Yamaha Virago 750 (XV750)
- Manufacturer: Yamaha
- Also called: Virago
- Production: 1981–1983, 1988-1998
- Predecessor: Yamaha XS750 Special
- Successor: Yamaha DragStar 650
- Class: Cruiser
- Engine: 748 cc (45.6 cu in) air-cooled OHC 75° V-twin
- Bore / stroke: 83.0 mm × 69.2 mm (3.27 in × 2.72 in)
- Compression ratio: 8.7:1
- Ignition type: Transistor controlled ignition
- Transmission: 5 speed, shaft drive
- Frame type: Pressed steel backbone using engine as stressed member
- Suspension: Front: 38 mm (1.5 in) telescopic forks, 150 mm (5.9 in) travel Rear: 1981-83 monoshock, 100 mm (3.9 in) travel, 1988-1998 double sided swingarm with twin shocks, 100 mm (3.9 in) travel
- Brakes: Front: 2, 2-piston calipers, 300 mm (11.7 in) disc Rear: 200 mm drum brake 100 mm (3.9 in) travel
- Rake, trail: 29° 30', 133 mm (5.2 in)
- Wheelbase: 1,525 mm (60.0 in)
- Dimensions: L: 2,230 mm (88 in) W: 805 mm (31.7 in)
- Seat height: 714 mm (28.1 in)
- Weight: 225 kg (496 lb) (wet)
- Fuel capacity: 12 L; 2.7 imp gal (3.2 US gal)
- Related: XV700, XV1100

= Yamaha XV750 =

The Yamaha XV750 or Virago 750 was a Yamaha V-twin cruiser motorcycle.
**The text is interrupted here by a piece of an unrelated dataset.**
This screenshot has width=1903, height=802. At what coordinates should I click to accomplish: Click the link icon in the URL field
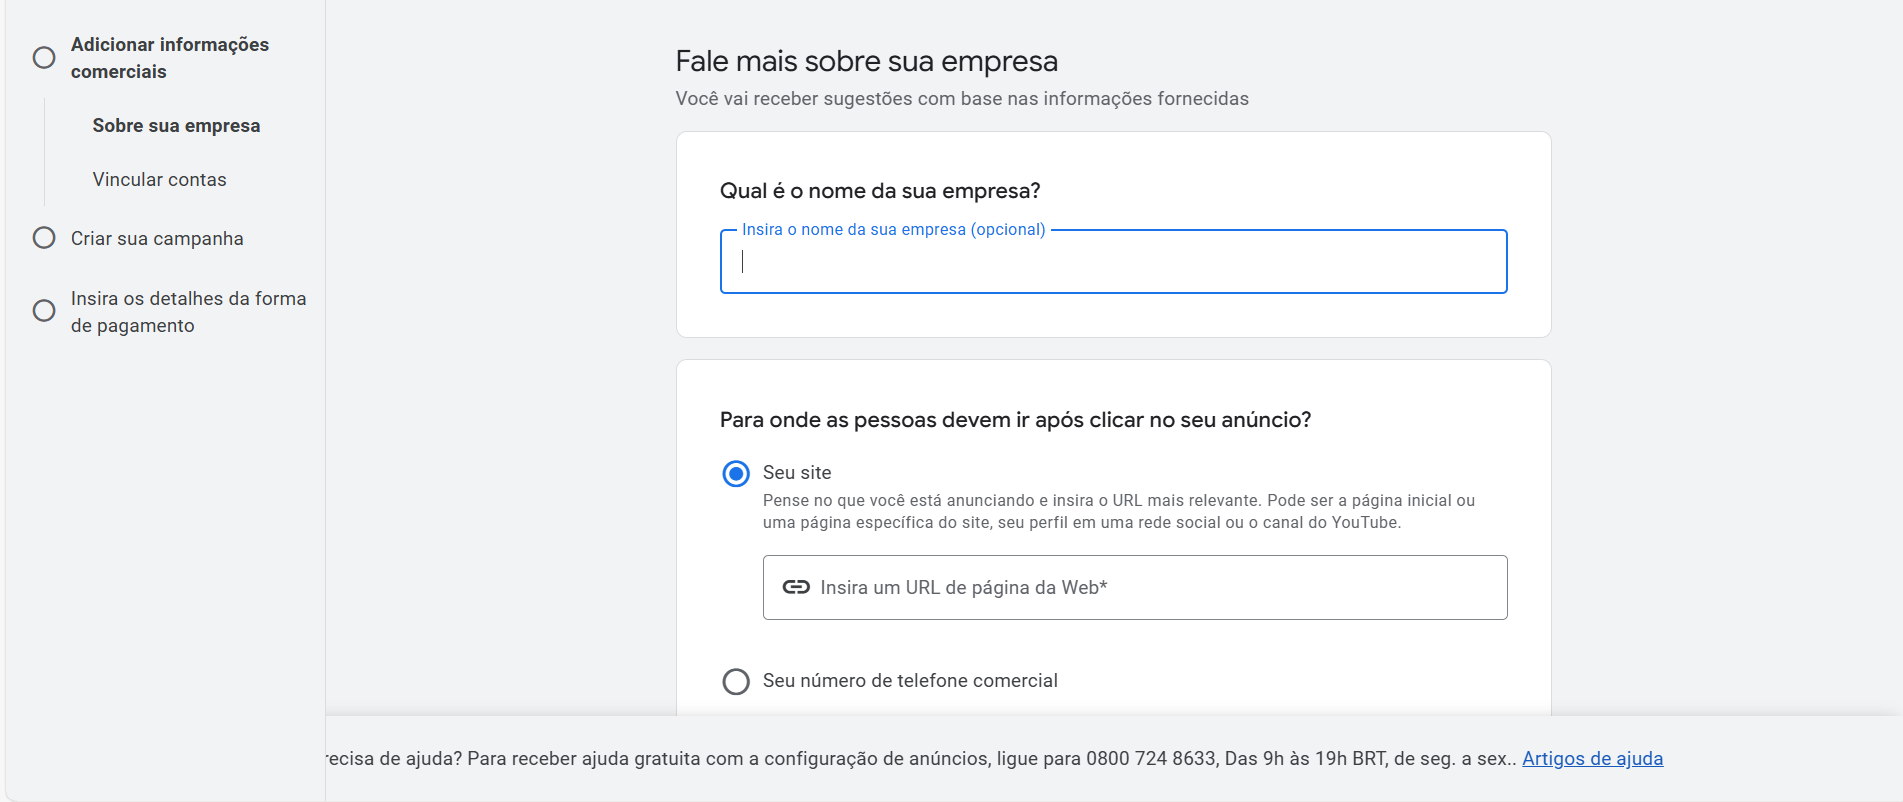[x=795, y=587]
Made from 1981 to 1983 and 1988 to 1998, it was part of Yamaha's Virago line of cruisers. It was Yamaha's first foray into the V-twin cruiser market and shares a frame and many components with the larger XV1100 Virago. This model suffered from starter problems.